— Start Data provided —

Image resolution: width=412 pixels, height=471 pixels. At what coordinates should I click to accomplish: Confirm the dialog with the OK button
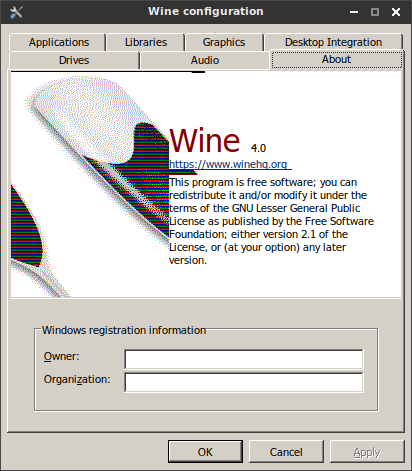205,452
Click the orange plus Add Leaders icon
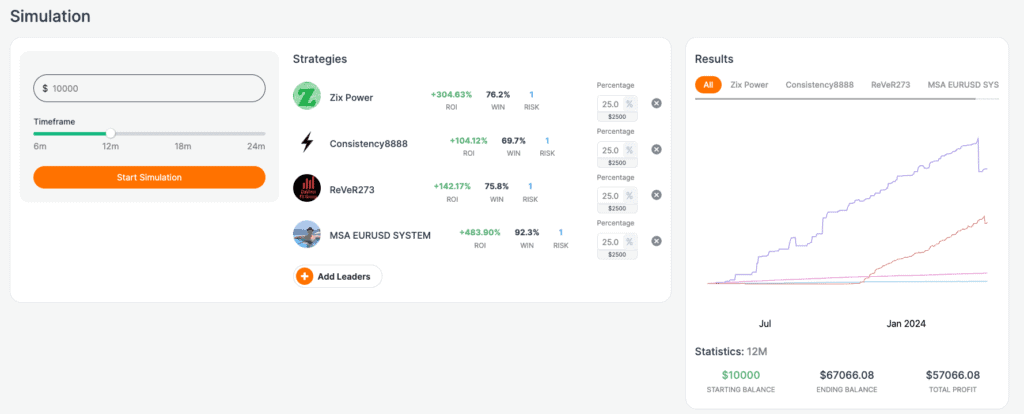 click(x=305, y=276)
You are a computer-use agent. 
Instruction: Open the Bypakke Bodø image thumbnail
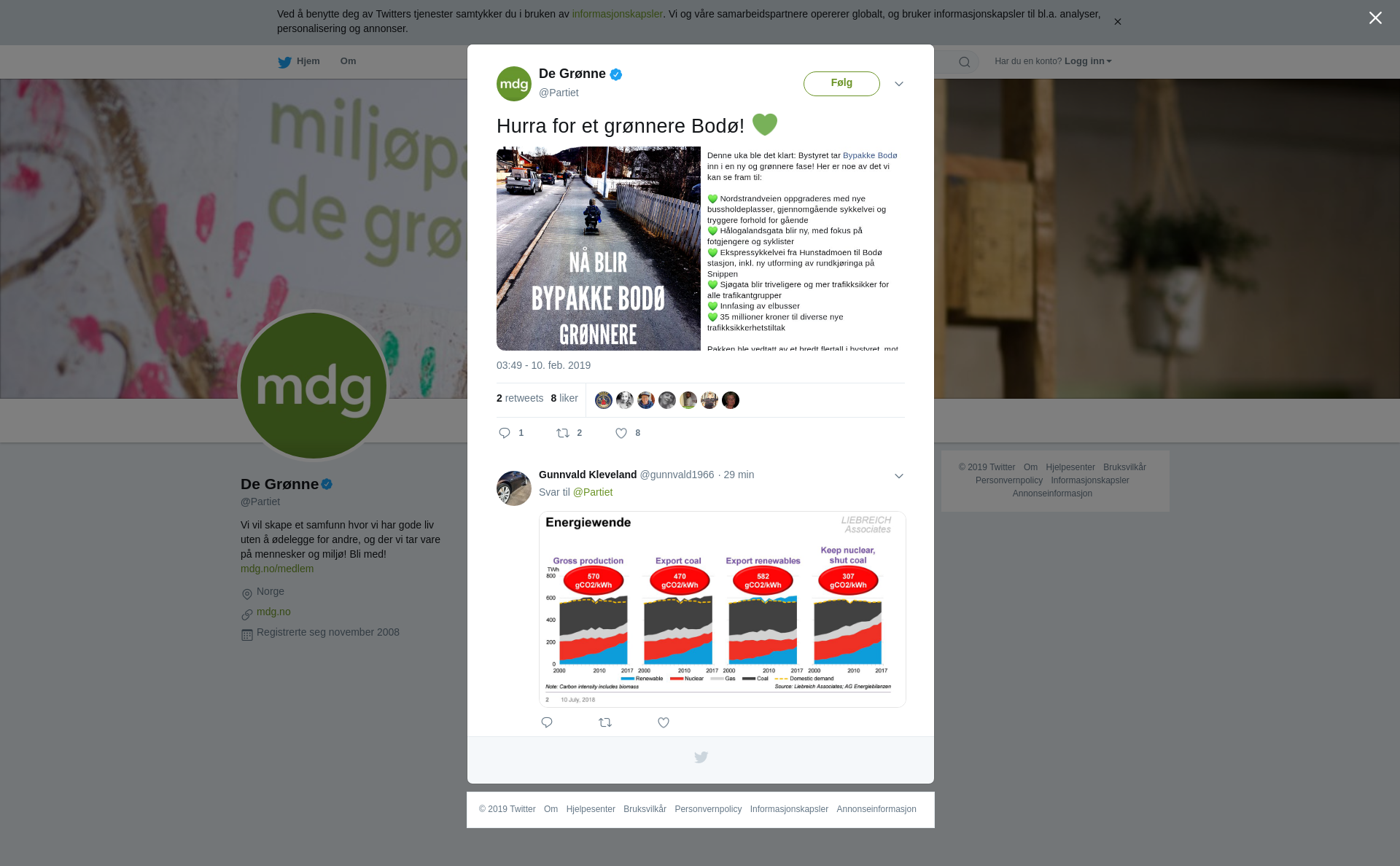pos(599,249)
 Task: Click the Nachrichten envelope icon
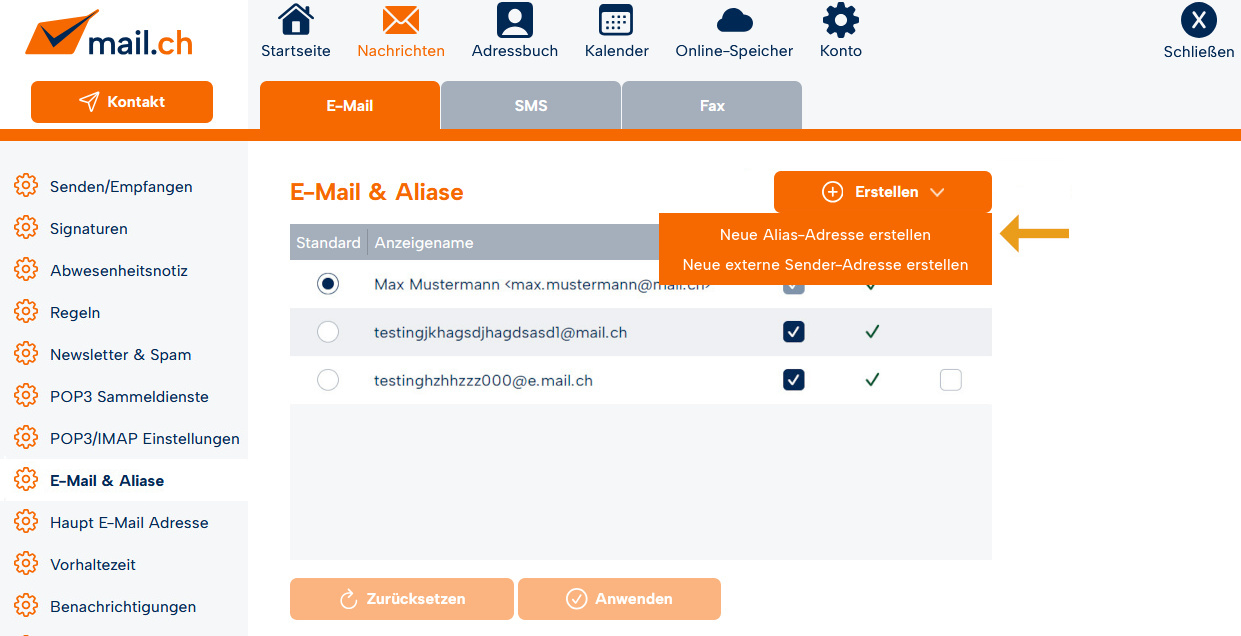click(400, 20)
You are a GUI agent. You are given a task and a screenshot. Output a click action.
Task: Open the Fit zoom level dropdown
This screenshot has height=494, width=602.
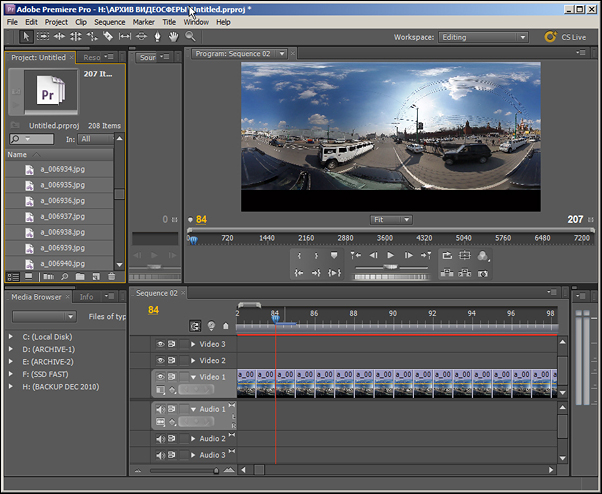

— End Data provided —

» Set exercise
Please reproduce all of the data above word for word, leaving out the pictures.

» Finished exercise
Image resolution: width=412 pixels, height=471 pixels. At what coordinates should I click to accomplish: Confirm the dialog with the OK button
205,452
Click the orange plus Add Leaders icon
 click(x=305, y=276)
You are a computer-use agent. 
Instruction: Open the Bypakke Bodø image thumbnail
pos(599,249)
 Task: Click the Nachrichten envelope icon
click(400, 20)
You are a GUI agent. You are given a task and a screenshot. Output a click action.
Task: Open the Fit zoom level dropdown
This screenshot has height=494, width=602.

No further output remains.